Prioritizing project requirements and acknowledging trade-offs

Like many others we are currently facing project management challenges that strain everyone. Competing messages; deliverable overload; and unrealistic scheduling often create yet more friction and frustration. Identifying these and pushing back on them is healthy for the PM and for the team.

Identifying these competing interests and requirements is painfully simple. I recently shared the following with some colleagues.

Your comment that, ‘you make it sound so simple’ prompts me to send the following It is a concise presentation of the immutable law of project management. The general form of that law is that all projects are a trade-off between 2 of the following 3 core considerations.

– Features
– Schedule
– Resources

You may have heard the euphemism that ‘You can have it fast; you can have it good; you can have it cheap. But you can only have 2 of these 3.”
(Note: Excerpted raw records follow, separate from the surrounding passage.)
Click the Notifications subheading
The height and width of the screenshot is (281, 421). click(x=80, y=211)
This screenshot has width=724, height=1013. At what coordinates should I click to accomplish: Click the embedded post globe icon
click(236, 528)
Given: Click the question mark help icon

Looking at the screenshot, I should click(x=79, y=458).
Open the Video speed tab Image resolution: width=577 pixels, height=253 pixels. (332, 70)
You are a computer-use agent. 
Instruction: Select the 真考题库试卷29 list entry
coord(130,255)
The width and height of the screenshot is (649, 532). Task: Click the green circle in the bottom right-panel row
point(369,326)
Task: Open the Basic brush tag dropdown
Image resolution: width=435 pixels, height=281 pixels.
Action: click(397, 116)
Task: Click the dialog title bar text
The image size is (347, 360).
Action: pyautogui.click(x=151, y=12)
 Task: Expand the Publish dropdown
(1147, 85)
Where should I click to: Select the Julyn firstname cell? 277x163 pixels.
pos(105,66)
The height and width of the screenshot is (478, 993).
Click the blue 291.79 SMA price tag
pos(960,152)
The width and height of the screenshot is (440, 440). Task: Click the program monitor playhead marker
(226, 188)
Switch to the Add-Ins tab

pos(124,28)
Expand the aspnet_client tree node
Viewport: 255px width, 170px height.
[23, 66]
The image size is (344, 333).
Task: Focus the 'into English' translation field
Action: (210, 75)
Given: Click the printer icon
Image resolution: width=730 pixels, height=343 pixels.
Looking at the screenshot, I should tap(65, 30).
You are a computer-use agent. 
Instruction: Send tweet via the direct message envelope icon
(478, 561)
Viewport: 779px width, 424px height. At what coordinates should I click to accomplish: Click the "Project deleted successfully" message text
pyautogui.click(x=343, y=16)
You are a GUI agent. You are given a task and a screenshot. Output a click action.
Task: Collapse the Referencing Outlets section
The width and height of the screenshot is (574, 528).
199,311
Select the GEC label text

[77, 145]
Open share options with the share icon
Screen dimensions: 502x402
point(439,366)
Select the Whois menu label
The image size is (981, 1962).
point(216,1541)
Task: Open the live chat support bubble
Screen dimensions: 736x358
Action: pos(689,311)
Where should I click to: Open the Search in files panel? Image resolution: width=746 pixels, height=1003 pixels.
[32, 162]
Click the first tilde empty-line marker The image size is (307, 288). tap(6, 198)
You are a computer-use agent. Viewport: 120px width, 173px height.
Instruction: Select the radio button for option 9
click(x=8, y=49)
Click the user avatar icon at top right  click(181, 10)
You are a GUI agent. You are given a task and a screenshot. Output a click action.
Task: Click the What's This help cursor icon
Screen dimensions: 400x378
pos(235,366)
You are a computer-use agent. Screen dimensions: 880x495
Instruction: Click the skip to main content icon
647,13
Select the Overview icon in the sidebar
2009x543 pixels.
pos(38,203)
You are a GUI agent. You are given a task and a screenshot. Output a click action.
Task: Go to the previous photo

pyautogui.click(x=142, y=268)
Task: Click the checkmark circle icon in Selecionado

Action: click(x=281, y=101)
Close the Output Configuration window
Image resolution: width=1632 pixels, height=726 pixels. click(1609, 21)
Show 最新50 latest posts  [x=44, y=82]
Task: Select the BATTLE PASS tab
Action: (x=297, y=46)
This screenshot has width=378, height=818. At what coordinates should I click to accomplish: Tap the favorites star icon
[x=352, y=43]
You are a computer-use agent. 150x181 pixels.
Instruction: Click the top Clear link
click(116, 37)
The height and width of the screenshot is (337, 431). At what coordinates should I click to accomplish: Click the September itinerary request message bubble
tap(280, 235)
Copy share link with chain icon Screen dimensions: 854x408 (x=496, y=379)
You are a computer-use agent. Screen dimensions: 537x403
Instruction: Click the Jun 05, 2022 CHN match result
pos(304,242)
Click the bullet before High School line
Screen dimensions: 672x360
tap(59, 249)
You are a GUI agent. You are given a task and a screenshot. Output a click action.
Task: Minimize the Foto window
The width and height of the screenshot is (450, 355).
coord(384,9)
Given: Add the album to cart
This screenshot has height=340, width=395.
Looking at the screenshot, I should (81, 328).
Project management is about first determining which of these three are fixed. Once that’s determined, then decide which of the two remaining aspects is the more important, and lastly, adjust the third remaining item.

The particular situation required consideration the number of trainers, locations and schedules required to delivery a major training initiative to hundreds of staff.

RESOURCES: Trainers (~ 12), Locations ( 3 )
SCHEDULE: Implementation Date (mid-September)
FEATURES: Curriculum scope (I’m assuming this item is fixed. We can’t adjust it and still get the desired outcome.)

IF FEATURES ARE FIXED and SCHEDULE is the top priority then
– choose schedule (largely as it currently is)
– and adjust resources (expand trainers and/or expand the number of persons at each training session – assumes this is possible)

IF FEATURES ARE FIXED and RESOURCES  (keeping existing trainers; can’t add trainers or expand participants / session) are the top priority then
– choose resources (keep identified trainers at existing locations)
– and adjust schedule (push back implementation date)

These principles apply to any type of project. The process at arriving at a common understanding is neither easy nor simple. It does help to be honest and clear about what is fixed and what is not. Which aspect of the project is most important? Knowing and sharing the basis for our selected option should ease the pain of necessary adjustments and reduce the natural tendency to cut corners when faced with the impossible.


About mielniczuk

Community, systems, design, collaboration, change, evidence, Intelligent Accountability(c)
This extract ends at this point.